Many are driven to conform to intolerable societal conditions simply because of the fear of being left to rot not to say punished for being themselves and following their innermost instincts.
[Others will respond to fear by attacking others whom they perceive as being a threat (see Consequences of Worldview).]
This is why economic anxiety is such a plague on people and especially the youth of today. For it is the need to acquire money and possess it that stops many from exploring their consciousness and their creative selves, that makes them get involved with institutions and organisations which are harmful to them but nonetheless keep them within arm's reach of monetary solvency.
I associate feelings of fear in my psyche with often a sense that, should negative events occur in my life, particularly of a financial and bereavement nature, I will be overwhelmed and unable to cope; that is to say, I think the degree of control one feels one has on one's inner self - which is essential for any degree of self-agency to manifest - is proportional to one's levels of psychological fear.
This is why many people with anxiety or depressive disorders are more at the mercy of fear since their level of control over their emotions and therefore their environmental conditions is greatly reduced, leading them to feel overwhelmed and unable to cope far quicker than individuals who, while undergoing difficulties, are still largely agents of rational free will based in expanded (love) rather than shut-down (fear) consciousness.
My personal coping mechanism with the feeling of anxious fear - sometimes referred to as existential angst - is to accept it rather than fight it but still make the conscious effort to listen to what my higher brain, rational functions are telling me rather than respond and give in to the emotional part of my mind and body's physiology.
This is easier said than done but is a life skill that can be honed with deliberate and disciplined practice as and when angst is felt. This skill, as I said, is to be able to experience intense fearful feeling without taking it too seriously or giving it more than its due as opposed to bloody-minded rational agency, which can operate in spite of emotional fear (the true meaning of courage), even though many will argue that fear in some cases is rational.

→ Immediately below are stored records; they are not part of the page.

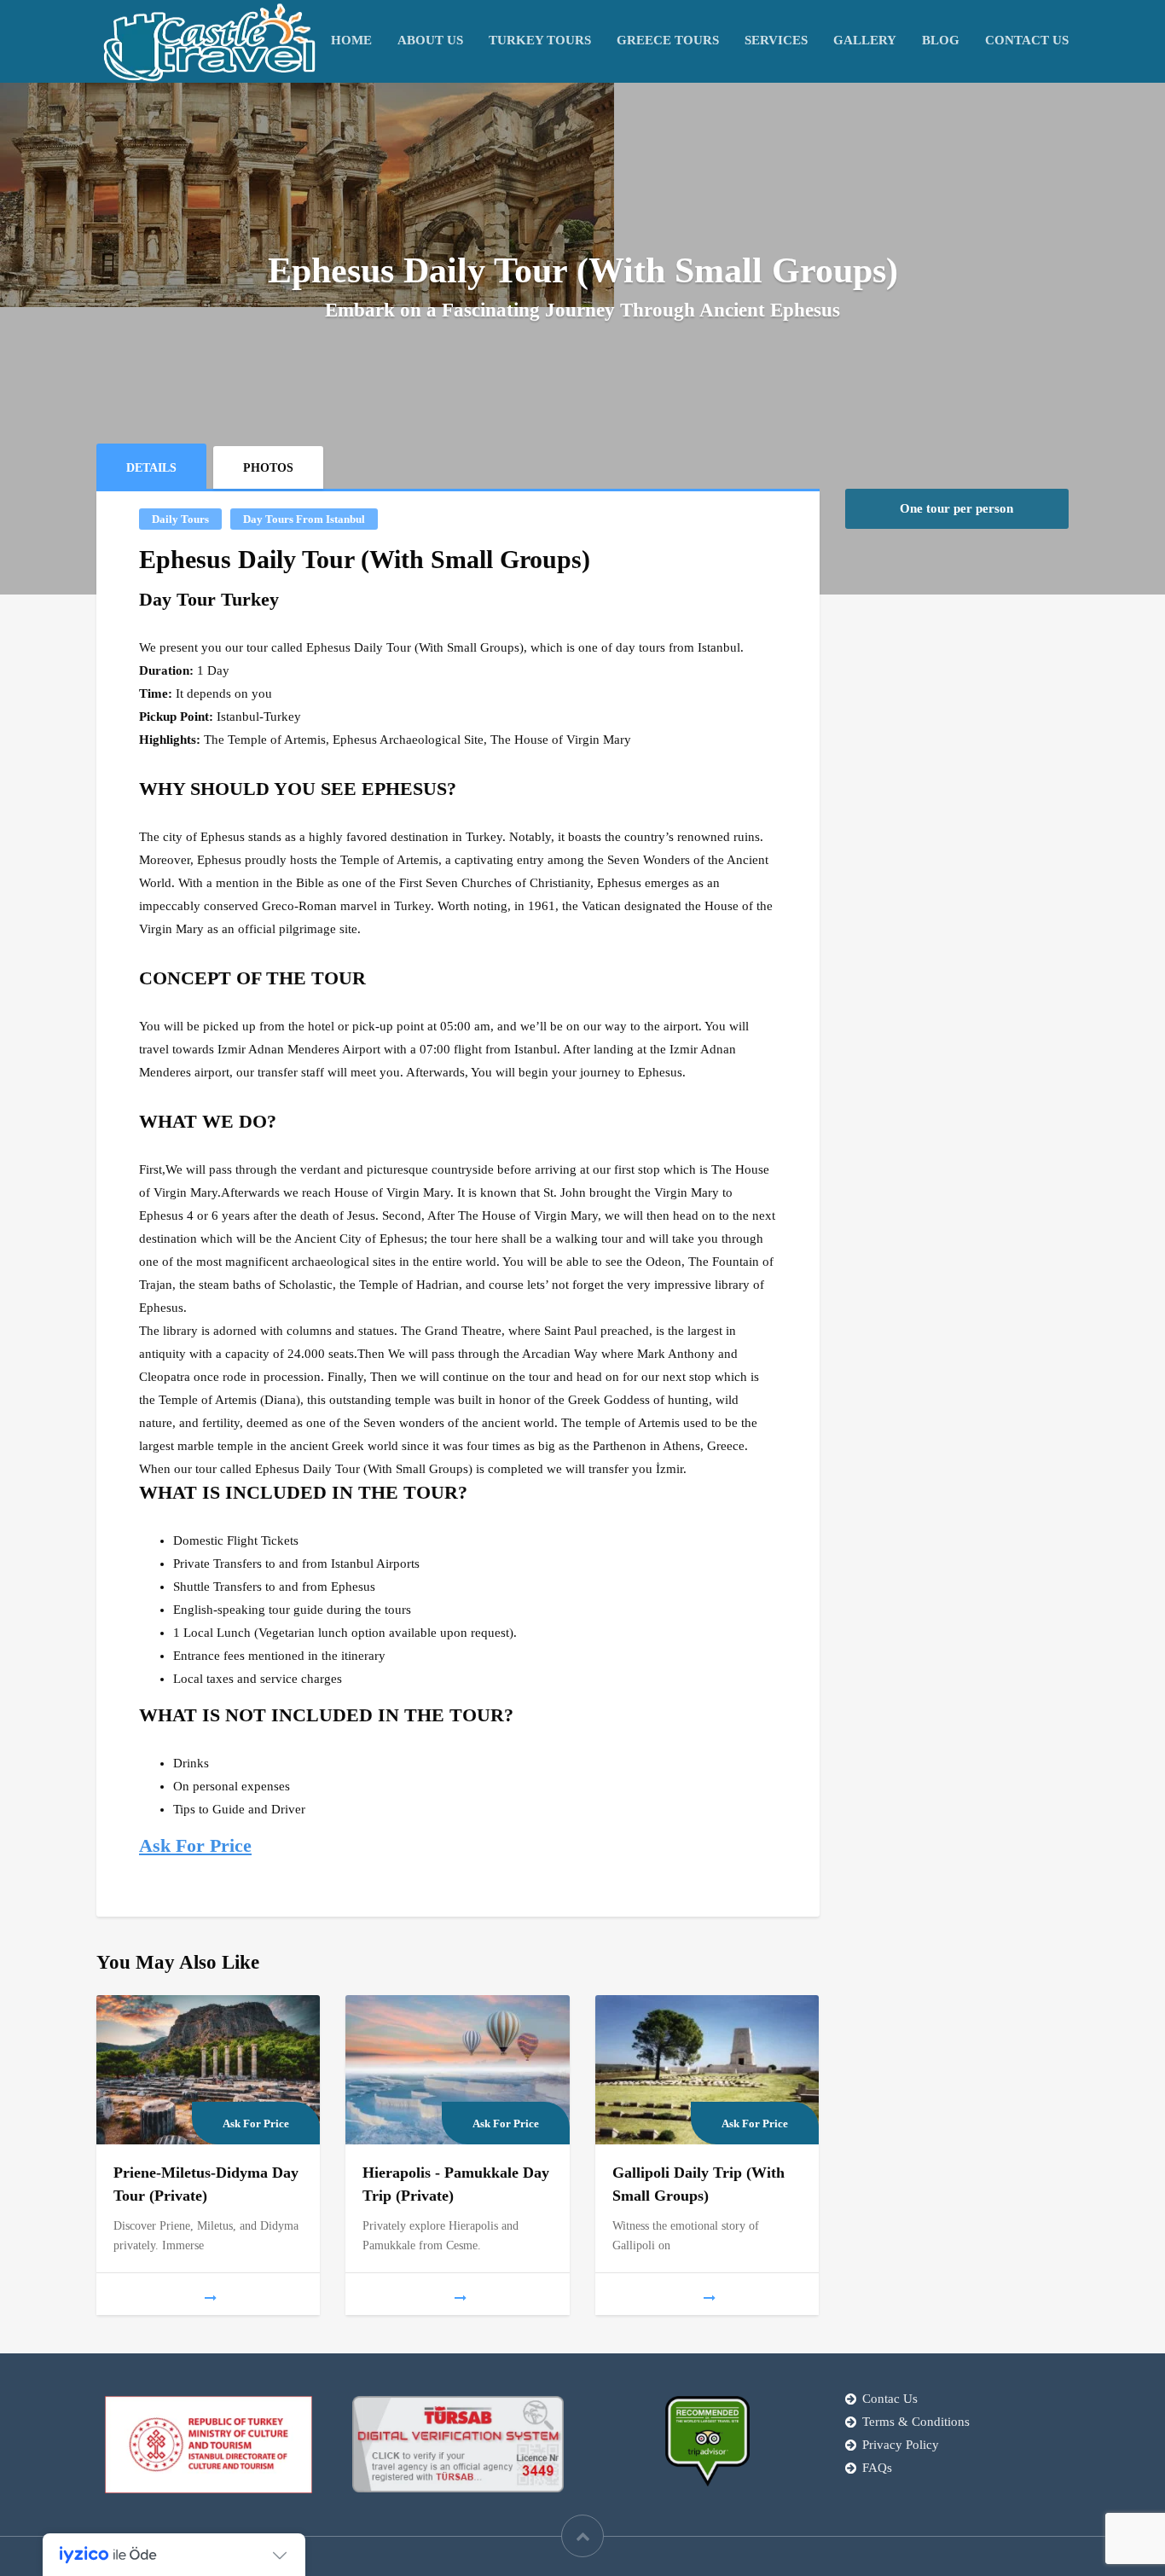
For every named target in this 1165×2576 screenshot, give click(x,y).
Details (151, 467)
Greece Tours (668, 40)
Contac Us (890, 2398)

[Put more succinctly: I'm not saying fear can always be overcome but I do think it a good idea to act in spite of it whilst feeling and accepting it for what it is by appealing to higher brain functions and reasoning powers.]

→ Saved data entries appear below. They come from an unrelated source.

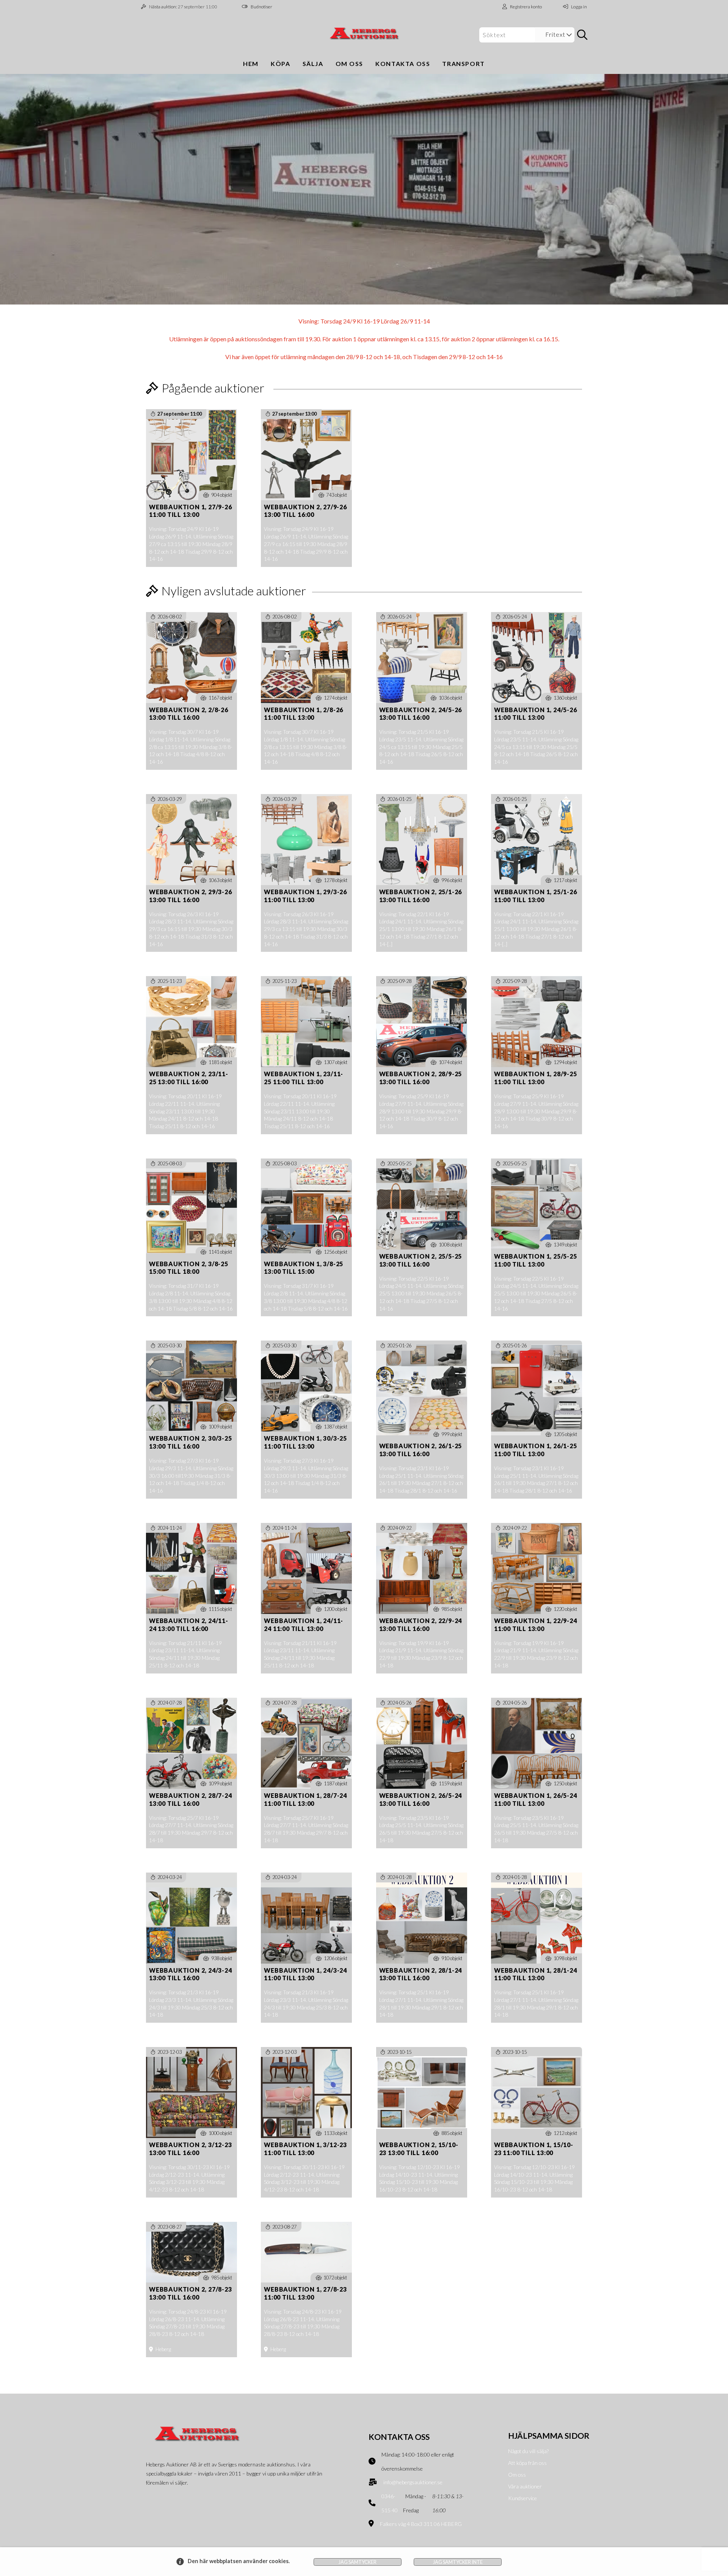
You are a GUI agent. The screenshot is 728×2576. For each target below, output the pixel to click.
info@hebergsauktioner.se (412, 2482)
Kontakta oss (402, 63)
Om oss (350, 63)
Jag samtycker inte (458, 2562)
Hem (251, 63)
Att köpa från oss (527, 2463)
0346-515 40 (389, 2503)
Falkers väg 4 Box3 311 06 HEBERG (421, 2524)
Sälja (313, 63)
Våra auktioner (525, 2486)
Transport (463, 63)
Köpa (280, 63)
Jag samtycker (358, 2562)
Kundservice (522, 2498)
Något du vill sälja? (528, 2451)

However it is usually the case that fear is irrational because even though one might have good reason to be afraid when, say, faced with a dog affected by rabies or an armed assailant, how often do such caricatural and context-specific instances of rational fear occur as opposed to generalised, often economically and people-induced, feelings of angst which have to do more with the unknown, i.e. what might have happened in the recent past or may happen in the future?